What the exercise asks> Return each line in the records below that includes "Juni".
Material for this exercise: Begin
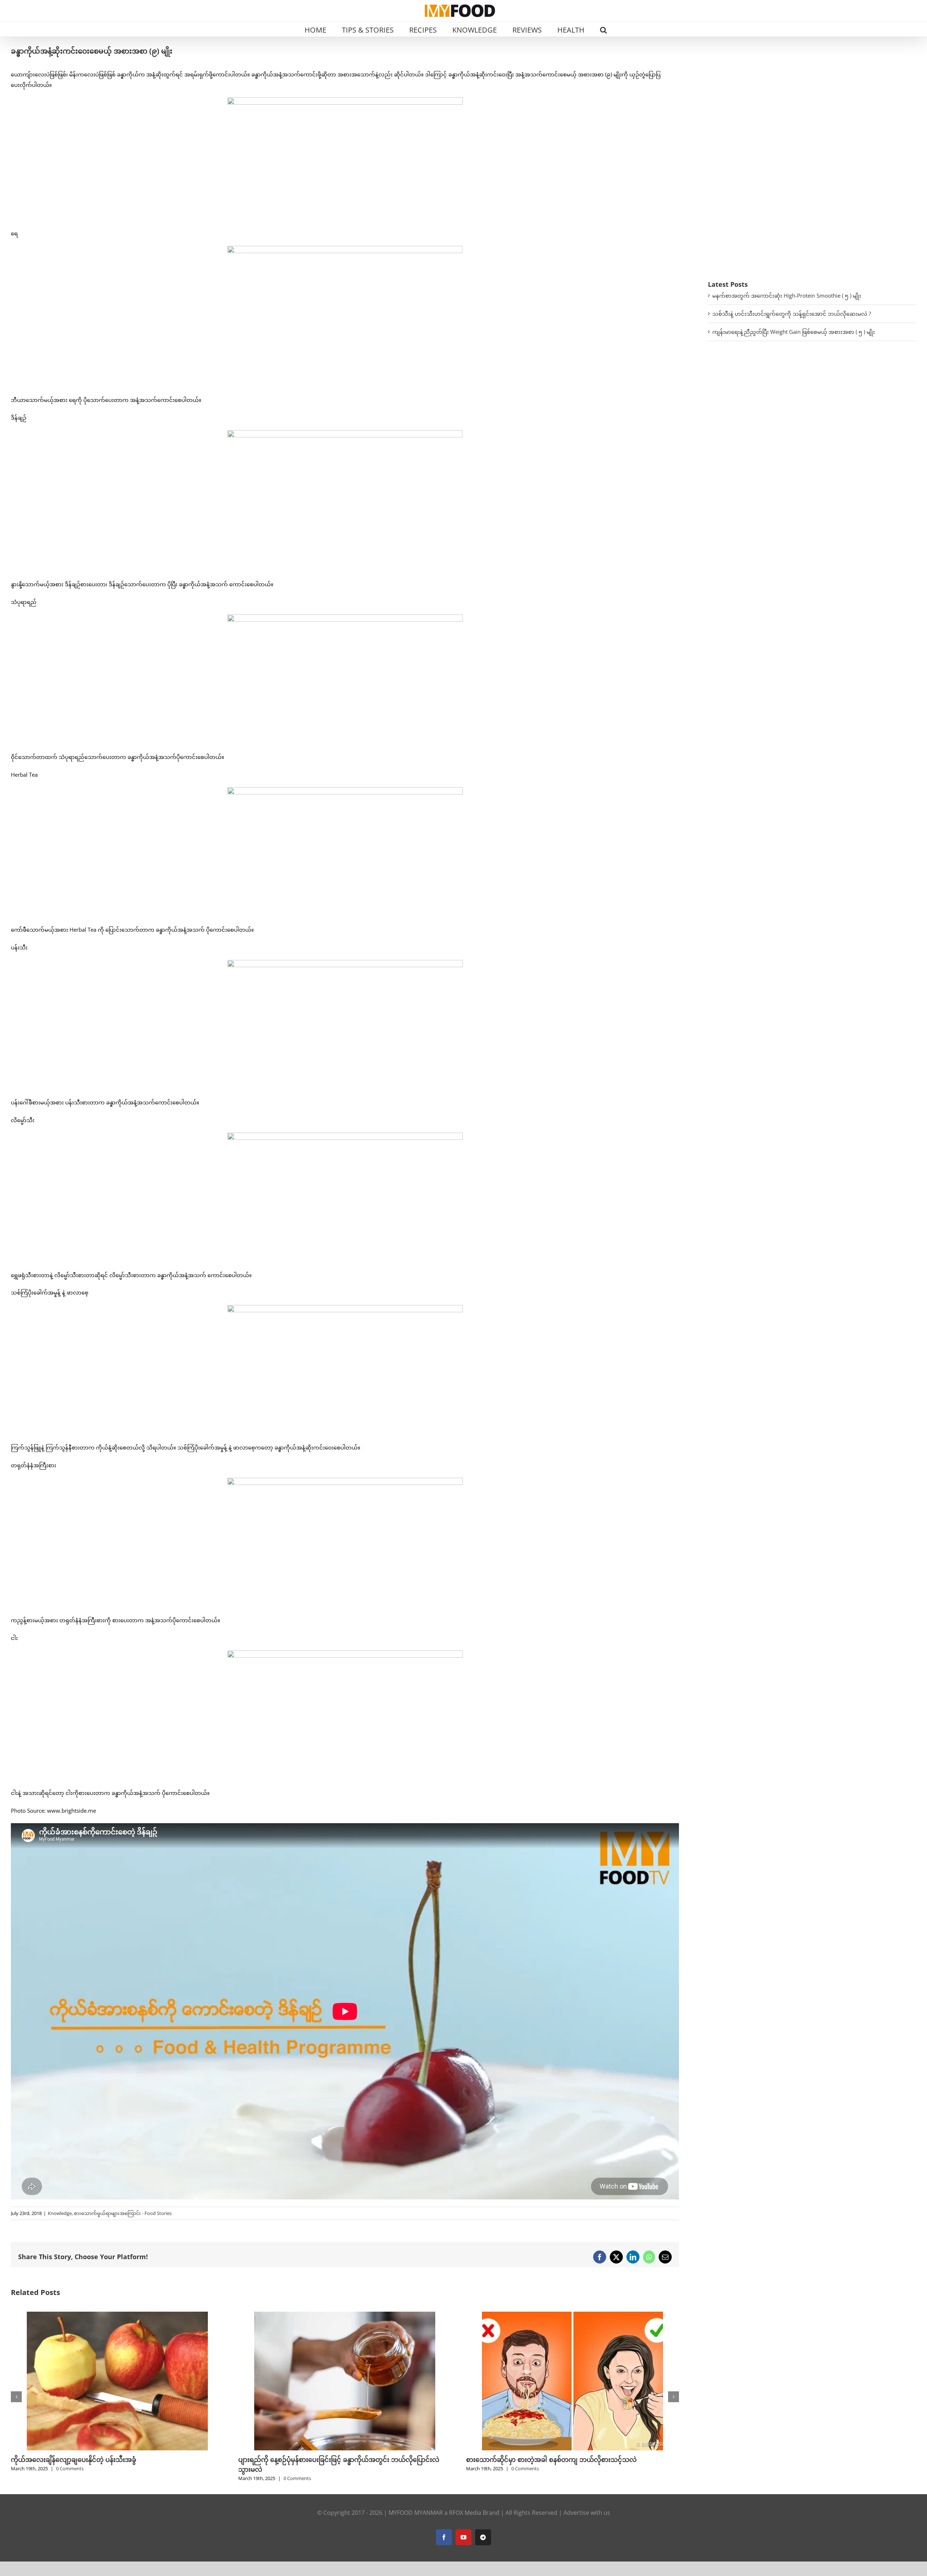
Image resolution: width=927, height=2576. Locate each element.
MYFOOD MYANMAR (416, 2513)
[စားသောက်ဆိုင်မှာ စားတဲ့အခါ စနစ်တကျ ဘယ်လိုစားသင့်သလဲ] (572, 2315)
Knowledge (60, 2213)
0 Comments (70, 2468)
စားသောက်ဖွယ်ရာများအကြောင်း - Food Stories (123, 2213)
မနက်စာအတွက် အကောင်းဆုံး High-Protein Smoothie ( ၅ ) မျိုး (786, 295)
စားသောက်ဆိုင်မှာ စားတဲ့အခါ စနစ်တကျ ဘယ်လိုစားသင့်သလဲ (551, 2459)
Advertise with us (586, 2513)
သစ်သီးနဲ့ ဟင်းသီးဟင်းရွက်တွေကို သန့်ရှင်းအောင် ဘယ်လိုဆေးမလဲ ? (791, 313)
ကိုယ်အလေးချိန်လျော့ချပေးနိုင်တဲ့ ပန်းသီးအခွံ (73, 2459)
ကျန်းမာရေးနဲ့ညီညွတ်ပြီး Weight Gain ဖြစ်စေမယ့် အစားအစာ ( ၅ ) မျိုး (793, 331)
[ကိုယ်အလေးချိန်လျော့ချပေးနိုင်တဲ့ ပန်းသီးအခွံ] (117, 2315)
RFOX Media (465, 2513)
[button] (603, 29)
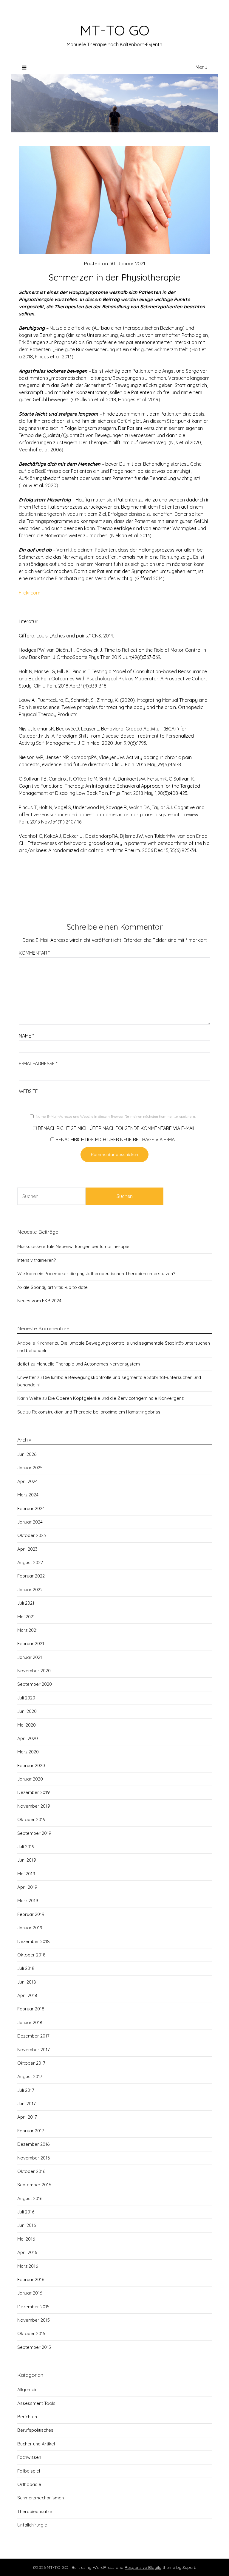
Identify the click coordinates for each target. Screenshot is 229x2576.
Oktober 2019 (31, 1819)
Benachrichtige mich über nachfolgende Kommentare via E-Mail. (117, 1128)
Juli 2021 (25, 1603)
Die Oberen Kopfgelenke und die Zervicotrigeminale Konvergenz (116, 1398)
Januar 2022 (30, 1589)
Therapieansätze (34, 2511)
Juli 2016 (25, 2212)
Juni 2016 (26, 2225)
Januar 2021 (29, 1657)
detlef (23, 1364)
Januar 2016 (29, 2293)
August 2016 (29, 2198)
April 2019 (27, 1887)
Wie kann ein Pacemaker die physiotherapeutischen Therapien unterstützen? (96, 1273)
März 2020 (28, 1752)
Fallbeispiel (28, 2471)
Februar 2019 (30, 1914)
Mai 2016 (26, 2239)
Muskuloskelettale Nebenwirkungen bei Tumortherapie (73, 1246)
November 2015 (33, 2320)
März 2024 (27, 1495)
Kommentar (34, 953)
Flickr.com (29, 593)
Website (28, 1091)
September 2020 (34, 1684)
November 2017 (33, 2049)
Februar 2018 (30, 2009)
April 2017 (27, 2117)
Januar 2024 (30, 1522)
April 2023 (27, 1549)
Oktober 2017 (31, 2063)
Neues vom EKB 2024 (39, 1301)
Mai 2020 (26, 1725)
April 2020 (27, 1738)
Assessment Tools (36, 2403)
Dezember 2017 (33, 2036)
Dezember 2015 (33, 2306)
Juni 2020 (27, 1711)
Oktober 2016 (31, 2171)
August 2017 (29, 2076)
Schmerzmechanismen (40, 2498)
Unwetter (26, 1377)
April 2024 (27, 1481)
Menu (201, 67)
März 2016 (27, 2266)
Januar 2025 (30, 1467)
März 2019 (27, 1900)
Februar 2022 (31, 1576)
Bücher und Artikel (36, 2444)
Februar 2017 (30, 2131)
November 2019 (33, 1806)
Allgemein (27, 2389)
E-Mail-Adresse (38, 1063)
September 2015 (34, 2347)
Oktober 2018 (31, 1955)
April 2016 (27, 2252)
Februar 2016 (30, 2279)
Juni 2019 (26, 1860)
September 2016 (34, 2185)
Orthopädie (29, 2484)
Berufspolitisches (35, 2430)
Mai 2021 (26, 1617)
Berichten (27, 2416)
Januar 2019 (29, 1928)
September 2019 (34, 1833)
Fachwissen (29, 2457)
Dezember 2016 (33, 2144)
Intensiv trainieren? (36, 1260)
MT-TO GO (114, 30)
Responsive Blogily (143, 2567)
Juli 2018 (26, 1968)
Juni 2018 (26, 1982)
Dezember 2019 (33, 1792)
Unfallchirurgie (32, 2525)
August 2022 (30, 1562)
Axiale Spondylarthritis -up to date (52, 1287)
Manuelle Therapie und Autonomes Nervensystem (88, 1364)
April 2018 (27, 1995)
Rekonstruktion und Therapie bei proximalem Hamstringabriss (96, 1412)
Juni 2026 (26, 1454)
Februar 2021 (30, 1643)
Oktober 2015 (31, 2333)
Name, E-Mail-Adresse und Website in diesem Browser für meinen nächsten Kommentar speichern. (116, 1116)
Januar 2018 (29, 2022)
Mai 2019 (26, 1874)
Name (26, 1036)
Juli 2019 (26, 1846)
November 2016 (33, 2158)
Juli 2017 (25, 2090)
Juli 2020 (26, 1698)
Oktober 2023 (31, 1535)
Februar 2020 (31, 1765)
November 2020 (34, 1671)
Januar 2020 (30, 1779)
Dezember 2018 (33, 1941)
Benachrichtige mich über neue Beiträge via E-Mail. (117, 1140)
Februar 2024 (31, 1508)
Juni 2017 (26, 2103)
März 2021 (27, 1630)
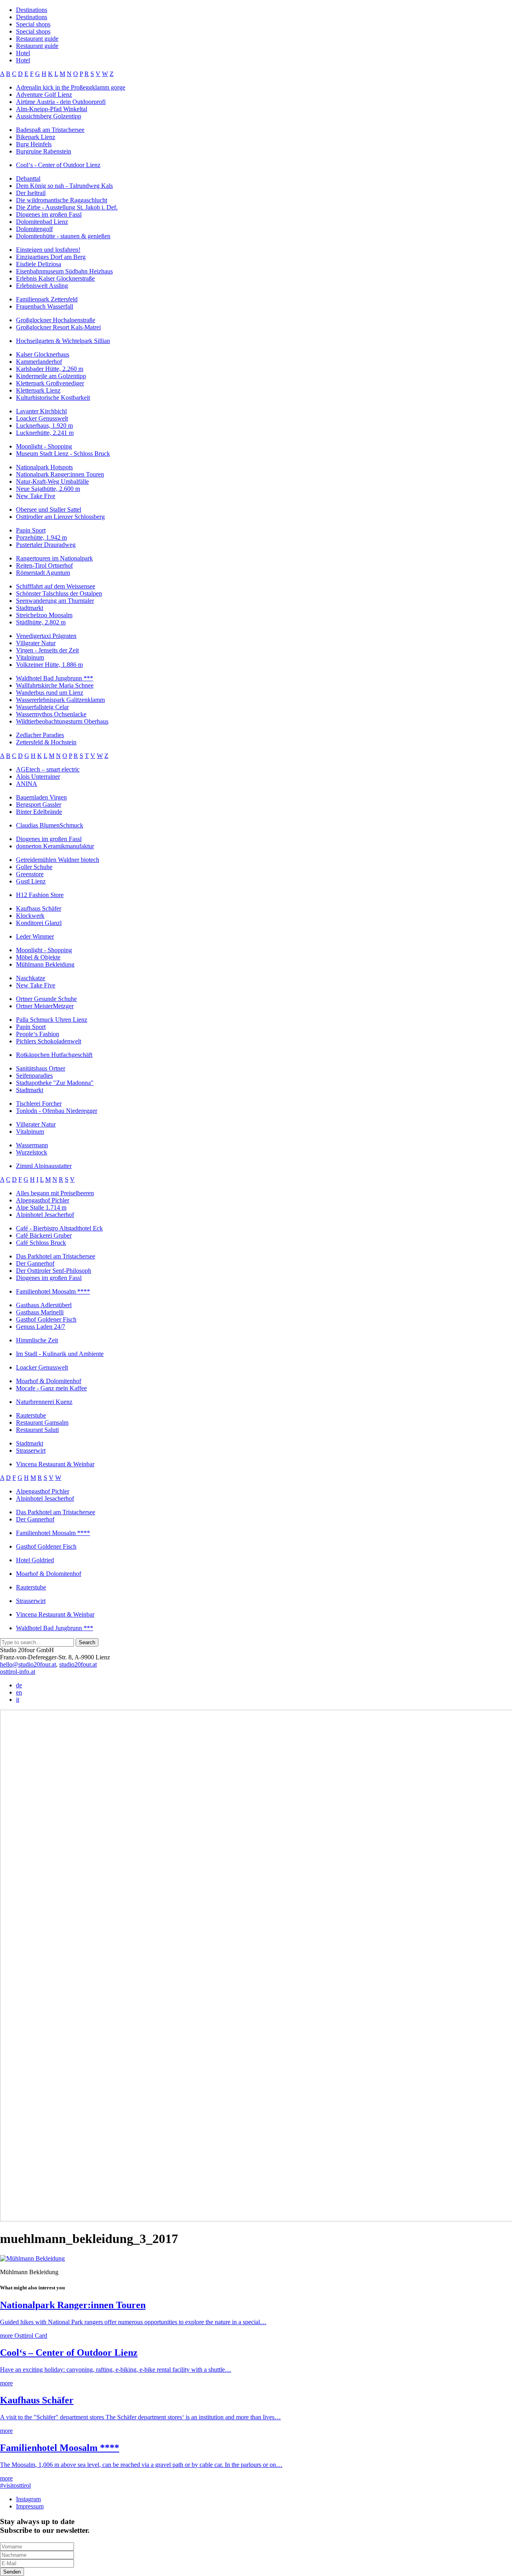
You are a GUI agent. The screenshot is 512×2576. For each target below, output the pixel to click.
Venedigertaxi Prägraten (46, 635)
Material for this exercise: End
Final answer>
Juni 2016 (26, 2225)
Juni 2020 (27, 1711)
Juni 2019 (26, 1860)
Juni 2018 (26, 1982)
Juni 2026 (26, 1454)
Juni 2017 (26, 2103)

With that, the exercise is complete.